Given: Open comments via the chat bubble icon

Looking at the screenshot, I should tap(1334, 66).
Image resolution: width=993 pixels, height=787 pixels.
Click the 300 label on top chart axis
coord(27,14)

* * *

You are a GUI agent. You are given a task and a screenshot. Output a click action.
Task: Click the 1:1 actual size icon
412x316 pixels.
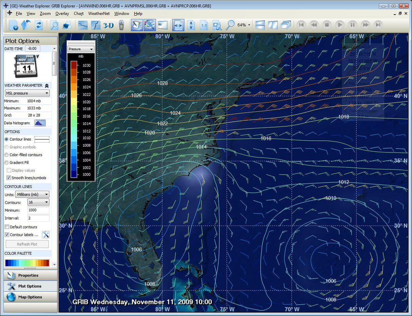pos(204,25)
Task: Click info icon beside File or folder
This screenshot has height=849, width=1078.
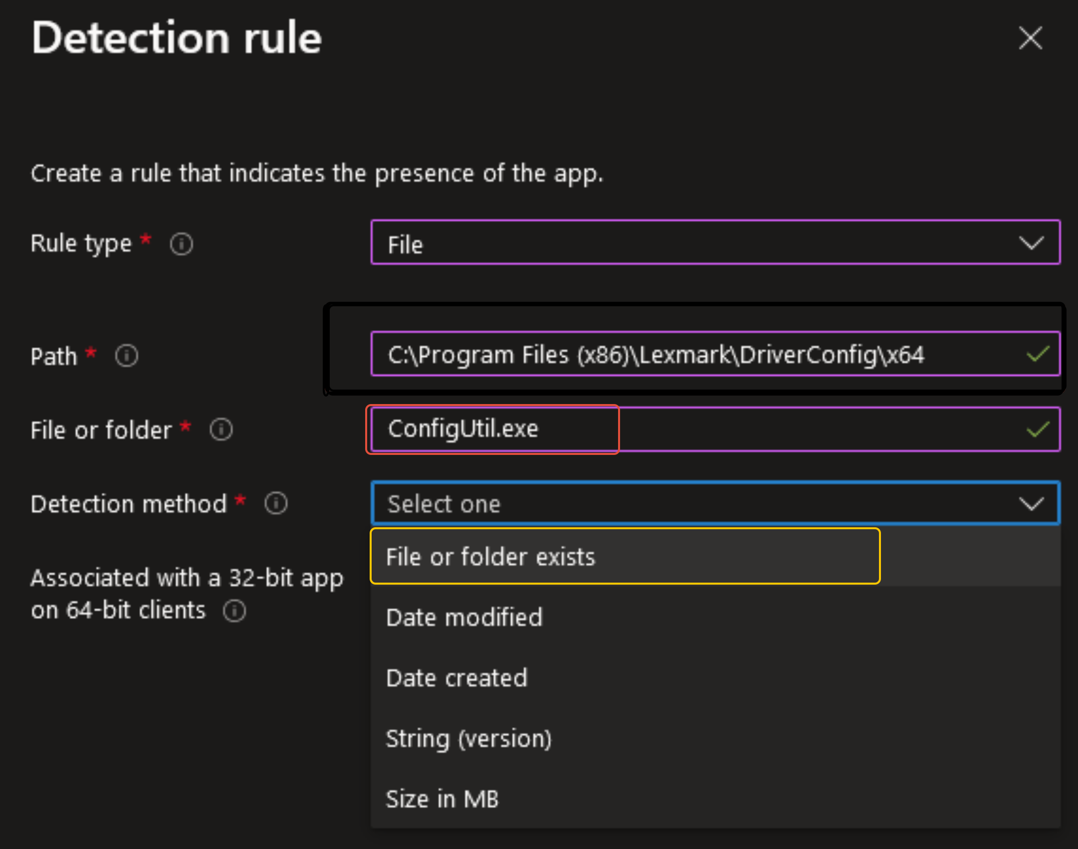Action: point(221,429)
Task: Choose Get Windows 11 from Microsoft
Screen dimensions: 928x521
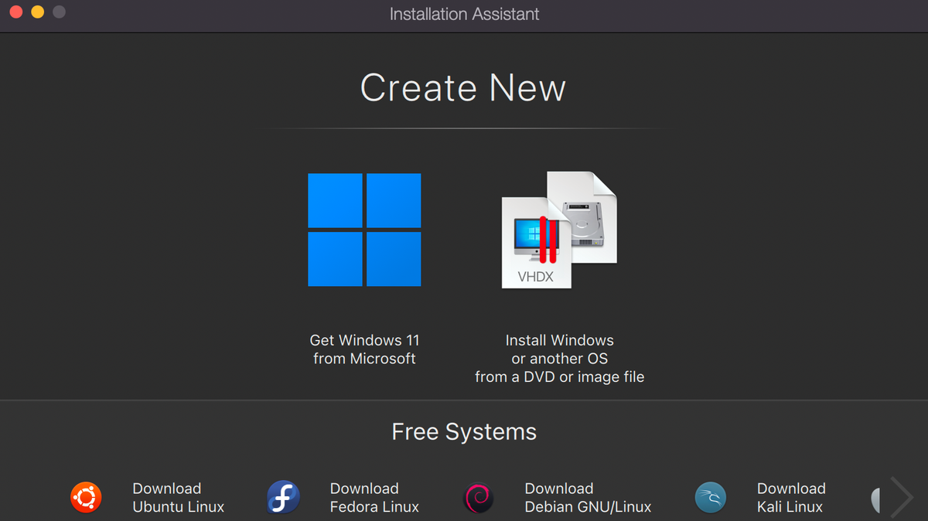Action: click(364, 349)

* * *

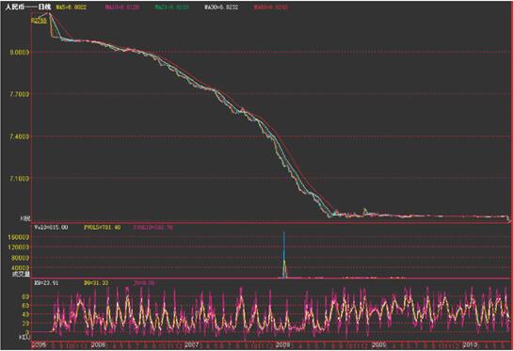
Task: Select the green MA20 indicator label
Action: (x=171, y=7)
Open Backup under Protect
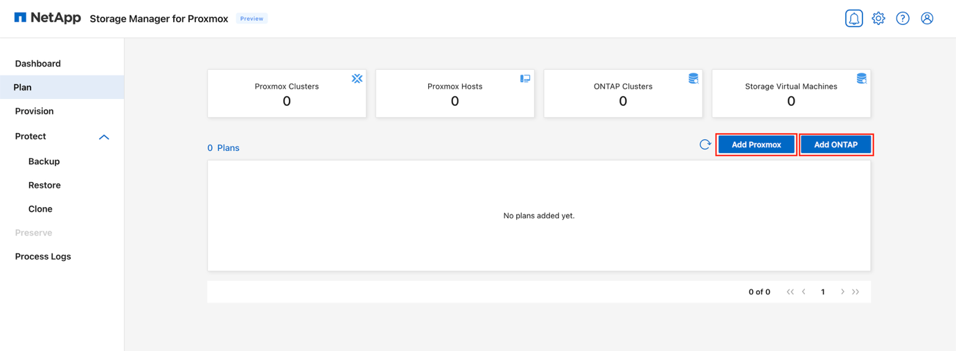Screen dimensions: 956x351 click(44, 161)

**Your instructions**. Format everything from the line containing "Task: Choose Get Windows 11 from Microsoft" down to the line containing "Action: click(364, 349)" as a two-column CSV with columns input and output. Write one row per entry, put each field in quotes, turn line breaks into spaces, and leave out the pictures.

**Exercise solution**.
input,output
"Task: Choose Get Windows 11 from Microsoft Screen dimensions: 928x521","Action: click(364, 349)"